- What is asked:
Rescale the click coordinates in the answers of the records, from the line that contains "Where should I" through the line that contains "Click help icon", by multiplying each coordinate by 2.55 and rounding to a whole number, with halves rounded up. Give all of these lines again, requests included, and leave every other number as it is.

========

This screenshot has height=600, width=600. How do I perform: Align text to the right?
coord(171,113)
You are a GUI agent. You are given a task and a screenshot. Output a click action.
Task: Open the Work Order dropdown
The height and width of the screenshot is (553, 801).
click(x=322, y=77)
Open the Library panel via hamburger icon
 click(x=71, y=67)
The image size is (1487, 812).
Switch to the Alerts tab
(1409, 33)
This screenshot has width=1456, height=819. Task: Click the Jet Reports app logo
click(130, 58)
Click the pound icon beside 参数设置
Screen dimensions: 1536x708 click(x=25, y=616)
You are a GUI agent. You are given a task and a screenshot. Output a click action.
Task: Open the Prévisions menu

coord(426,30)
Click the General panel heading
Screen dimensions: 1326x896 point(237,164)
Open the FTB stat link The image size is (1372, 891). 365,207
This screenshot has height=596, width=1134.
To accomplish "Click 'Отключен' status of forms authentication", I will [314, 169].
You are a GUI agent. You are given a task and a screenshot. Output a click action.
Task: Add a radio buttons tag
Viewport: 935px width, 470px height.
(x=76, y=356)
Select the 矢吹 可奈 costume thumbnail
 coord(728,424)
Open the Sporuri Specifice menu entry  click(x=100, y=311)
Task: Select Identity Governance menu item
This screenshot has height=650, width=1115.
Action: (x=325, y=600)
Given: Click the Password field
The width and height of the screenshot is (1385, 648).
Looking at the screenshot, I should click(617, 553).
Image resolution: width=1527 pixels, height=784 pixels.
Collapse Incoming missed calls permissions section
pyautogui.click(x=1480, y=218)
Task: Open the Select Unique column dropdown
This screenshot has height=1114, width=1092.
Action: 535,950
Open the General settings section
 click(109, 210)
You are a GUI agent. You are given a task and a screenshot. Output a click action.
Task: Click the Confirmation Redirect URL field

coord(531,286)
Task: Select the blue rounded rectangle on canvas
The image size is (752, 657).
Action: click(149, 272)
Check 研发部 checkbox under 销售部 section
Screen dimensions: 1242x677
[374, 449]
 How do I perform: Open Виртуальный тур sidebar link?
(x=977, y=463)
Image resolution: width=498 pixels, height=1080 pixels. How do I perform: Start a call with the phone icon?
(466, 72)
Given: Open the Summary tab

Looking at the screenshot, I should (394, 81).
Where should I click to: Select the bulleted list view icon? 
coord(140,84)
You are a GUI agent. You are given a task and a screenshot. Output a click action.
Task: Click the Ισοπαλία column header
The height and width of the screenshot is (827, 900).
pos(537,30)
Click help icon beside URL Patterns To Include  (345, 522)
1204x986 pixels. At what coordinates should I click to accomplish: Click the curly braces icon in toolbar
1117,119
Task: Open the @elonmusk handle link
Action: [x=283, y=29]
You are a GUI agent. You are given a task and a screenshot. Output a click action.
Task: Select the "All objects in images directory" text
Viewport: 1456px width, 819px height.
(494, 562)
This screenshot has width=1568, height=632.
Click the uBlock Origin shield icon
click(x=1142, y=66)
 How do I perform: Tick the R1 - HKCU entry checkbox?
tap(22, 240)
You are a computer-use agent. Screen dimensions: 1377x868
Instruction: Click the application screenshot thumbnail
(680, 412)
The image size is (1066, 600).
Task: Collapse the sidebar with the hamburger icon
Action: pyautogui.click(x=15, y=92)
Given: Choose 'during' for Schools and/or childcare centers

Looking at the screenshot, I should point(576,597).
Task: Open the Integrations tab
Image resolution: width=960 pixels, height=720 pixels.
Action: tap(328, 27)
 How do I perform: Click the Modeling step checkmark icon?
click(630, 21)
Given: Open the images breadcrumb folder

========

- Result for this task:
Where should I click to: Select the bulleted list view icon? 
coord(357,214)
You are a GUI agent. You are given a task and a screenshot. Output a click action.
Task: Click the Ισοπαλία column header
The height and width of the screenshot is (827, 900).
pos(1369,77)
Click help icon beside URL Patterns To Include  (880, 1331)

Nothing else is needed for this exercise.